A steam leak was detected near a high-pressure turbine at a nuclear power plant in Japan’s Fukui Prefecture. Kansai Electric Power Company announced that reactor operations had been suspended. The leak was detected at around 4:10 a.m. local time today, and workers manually shut down the reactor approximately 15 minutes later.
Kansai Electric Power, the operator of the nuclear plant located in central Japan’s Fukui Prefecture, stated that it halted the reactor after detecting a steam leak near a high-pressure turbine.
Operations at Reactor No. 3 of the Mihama Nuclear Power Plant were suspended shortly after the leak was discovered. The company said the leak had not come into contact with radioactive materials and had no external impact so far.
According to the company’s statement, the leak was detected at approximately 4:10 a.m. local time today.
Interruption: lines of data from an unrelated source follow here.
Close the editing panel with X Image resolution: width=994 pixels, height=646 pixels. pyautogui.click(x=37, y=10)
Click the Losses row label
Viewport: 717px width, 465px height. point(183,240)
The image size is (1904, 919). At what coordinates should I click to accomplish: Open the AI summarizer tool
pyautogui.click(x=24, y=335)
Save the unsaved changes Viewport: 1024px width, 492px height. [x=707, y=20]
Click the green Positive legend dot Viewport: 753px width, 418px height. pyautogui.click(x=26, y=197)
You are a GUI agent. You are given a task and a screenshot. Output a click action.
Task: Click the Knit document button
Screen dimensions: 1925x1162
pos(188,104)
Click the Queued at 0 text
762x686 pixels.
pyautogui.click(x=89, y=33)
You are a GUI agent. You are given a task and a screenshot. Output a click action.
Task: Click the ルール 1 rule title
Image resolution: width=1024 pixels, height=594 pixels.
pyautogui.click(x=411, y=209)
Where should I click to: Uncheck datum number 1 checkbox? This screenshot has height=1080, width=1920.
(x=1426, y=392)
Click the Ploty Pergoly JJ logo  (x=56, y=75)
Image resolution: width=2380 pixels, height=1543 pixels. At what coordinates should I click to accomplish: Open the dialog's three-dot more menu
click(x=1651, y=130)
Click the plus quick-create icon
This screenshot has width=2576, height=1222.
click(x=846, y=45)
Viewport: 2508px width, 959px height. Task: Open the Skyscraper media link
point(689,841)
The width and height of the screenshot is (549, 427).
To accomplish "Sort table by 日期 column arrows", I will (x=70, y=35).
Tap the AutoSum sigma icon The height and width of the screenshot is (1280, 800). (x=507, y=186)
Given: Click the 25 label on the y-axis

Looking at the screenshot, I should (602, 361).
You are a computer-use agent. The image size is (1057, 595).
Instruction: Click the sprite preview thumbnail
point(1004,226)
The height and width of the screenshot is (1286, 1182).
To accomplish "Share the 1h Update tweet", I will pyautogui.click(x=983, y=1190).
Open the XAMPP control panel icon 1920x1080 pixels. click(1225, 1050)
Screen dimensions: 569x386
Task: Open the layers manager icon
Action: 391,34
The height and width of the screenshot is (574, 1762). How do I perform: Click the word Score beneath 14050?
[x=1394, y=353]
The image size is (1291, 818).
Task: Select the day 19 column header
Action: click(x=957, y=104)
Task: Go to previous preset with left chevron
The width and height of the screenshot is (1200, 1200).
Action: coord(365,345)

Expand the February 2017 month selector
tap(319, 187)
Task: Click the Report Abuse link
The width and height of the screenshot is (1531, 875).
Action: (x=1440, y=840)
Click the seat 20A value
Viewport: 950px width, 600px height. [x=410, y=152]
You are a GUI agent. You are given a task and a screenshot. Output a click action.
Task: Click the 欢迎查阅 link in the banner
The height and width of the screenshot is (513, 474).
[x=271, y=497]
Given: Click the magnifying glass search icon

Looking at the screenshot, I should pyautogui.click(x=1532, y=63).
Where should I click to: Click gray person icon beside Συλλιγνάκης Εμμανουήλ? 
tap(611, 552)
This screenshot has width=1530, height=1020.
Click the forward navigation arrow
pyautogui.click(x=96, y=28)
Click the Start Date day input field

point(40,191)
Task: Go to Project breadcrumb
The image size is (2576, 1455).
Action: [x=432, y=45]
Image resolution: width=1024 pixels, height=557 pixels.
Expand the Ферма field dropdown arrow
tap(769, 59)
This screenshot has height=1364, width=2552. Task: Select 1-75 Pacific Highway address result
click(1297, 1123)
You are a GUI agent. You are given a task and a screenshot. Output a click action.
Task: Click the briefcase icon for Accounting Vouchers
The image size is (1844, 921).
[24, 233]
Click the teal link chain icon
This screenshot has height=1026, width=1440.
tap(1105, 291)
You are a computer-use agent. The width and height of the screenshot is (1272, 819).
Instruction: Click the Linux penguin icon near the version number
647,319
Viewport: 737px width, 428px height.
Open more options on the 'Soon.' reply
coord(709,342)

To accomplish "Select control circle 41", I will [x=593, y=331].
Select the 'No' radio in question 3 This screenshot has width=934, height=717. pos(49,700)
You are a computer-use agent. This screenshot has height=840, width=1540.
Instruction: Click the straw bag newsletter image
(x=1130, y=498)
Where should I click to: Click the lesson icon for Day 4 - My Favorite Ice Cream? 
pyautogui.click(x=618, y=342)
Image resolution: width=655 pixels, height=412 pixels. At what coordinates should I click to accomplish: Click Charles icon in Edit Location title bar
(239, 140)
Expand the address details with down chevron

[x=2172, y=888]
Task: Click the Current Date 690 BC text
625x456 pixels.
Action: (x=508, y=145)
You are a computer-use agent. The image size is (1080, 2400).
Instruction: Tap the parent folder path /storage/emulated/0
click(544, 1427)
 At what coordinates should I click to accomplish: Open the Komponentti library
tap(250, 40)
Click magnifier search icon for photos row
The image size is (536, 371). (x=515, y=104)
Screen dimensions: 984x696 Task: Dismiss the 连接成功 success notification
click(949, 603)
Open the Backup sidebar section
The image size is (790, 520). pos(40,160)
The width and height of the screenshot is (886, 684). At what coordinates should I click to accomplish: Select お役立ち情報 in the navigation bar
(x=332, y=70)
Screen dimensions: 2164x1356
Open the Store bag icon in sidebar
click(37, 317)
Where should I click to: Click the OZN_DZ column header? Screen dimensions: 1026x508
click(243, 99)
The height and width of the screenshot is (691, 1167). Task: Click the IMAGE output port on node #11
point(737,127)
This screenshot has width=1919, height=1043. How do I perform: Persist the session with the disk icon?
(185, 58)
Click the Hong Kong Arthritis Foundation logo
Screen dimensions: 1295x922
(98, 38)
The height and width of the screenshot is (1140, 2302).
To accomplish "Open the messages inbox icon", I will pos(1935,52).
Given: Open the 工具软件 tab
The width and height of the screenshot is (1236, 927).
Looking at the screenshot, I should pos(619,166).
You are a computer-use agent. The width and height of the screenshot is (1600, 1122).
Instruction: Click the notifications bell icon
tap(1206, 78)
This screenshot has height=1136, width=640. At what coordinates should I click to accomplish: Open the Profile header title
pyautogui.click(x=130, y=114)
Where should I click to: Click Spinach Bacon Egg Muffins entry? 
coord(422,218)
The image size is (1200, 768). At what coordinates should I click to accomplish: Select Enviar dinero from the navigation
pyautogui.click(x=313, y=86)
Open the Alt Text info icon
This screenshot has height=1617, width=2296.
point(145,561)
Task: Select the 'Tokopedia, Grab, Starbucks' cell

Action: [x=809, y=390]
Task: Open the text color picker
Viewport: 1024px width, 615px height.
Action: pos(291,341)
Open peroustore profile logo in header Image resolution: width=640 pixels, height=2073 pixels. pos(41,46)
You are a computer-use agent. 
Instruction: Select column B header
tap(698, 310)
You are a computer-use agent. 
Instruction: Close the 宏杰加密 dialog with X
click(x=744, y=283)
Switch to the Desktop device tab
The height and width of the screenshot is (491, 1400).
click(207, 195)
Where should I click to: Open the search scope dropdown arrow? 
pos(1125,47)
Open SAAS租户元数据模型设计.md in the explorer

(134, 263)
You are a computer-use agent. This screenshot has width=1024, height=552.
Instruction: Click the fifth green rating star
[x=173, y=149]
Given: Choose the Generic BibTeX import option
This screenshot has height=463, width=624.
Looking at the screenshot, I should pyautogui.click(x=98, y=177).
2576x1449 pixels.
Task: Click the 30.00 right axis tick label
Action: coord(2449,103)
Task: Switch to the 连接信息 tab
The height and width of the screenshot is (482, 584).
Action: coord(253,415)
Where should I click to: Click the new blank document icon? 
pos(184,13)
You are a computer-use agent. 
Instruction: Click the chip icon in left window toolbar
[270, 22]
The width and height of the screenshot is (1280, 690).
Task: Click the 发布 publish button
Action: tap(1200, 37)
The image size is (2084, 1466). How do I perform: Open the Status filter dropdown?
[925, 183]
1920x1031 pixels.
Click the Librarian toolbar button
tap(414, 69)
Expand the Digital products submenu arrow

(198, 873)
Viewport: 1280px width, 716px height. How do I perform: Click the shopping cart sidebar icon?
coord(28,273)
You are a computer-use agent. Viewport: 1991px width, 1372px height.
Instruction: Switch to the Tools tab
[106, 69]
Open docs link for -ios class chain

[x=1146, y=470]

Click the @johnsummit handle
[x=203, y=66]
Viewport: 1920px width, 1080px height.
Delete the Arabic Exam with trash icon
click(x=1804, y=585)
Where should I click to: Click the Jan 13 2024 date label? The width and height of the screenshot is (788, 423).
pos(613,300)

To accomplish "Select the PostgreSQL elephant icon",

Workers manually shut down the reactor about 15 minutes later.
Unit 3, which began operations in 1976, became the first Japanese nuclear reactor to operate beyond 40 years under new regulations introduced after the 2011 Fukushima Daiichi nuclear disaster. The regulations limit a reactor’s service life to 40 years, but allow extensions of up to 20 additional years with approval from regulators.
Decommissioning work is also ongoing for two other aging reactors at the Mihama plant.